Dataset records:
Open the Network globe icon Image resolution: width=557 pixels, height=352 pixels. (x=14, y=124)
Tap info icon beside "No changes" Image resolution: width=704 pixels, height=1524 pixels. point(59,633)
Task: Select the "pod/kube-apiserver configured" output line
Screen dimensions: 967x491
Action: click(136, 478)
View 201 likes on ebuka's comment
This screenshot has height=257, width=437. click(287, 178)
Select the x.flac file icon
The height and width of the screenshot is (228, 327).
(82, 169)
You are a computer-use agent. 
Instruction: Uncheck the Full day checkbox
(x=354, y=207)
==
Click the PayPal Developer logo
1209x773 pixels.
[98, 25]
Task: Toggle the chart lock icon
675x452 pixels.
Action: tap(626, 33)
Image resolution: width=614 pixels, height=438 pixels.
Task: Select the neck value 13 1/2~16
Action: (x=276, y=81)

Objective: Report how many lines in the material above contain the string "pixels", with case counting. Give only the number.

Answer to the exercise: 5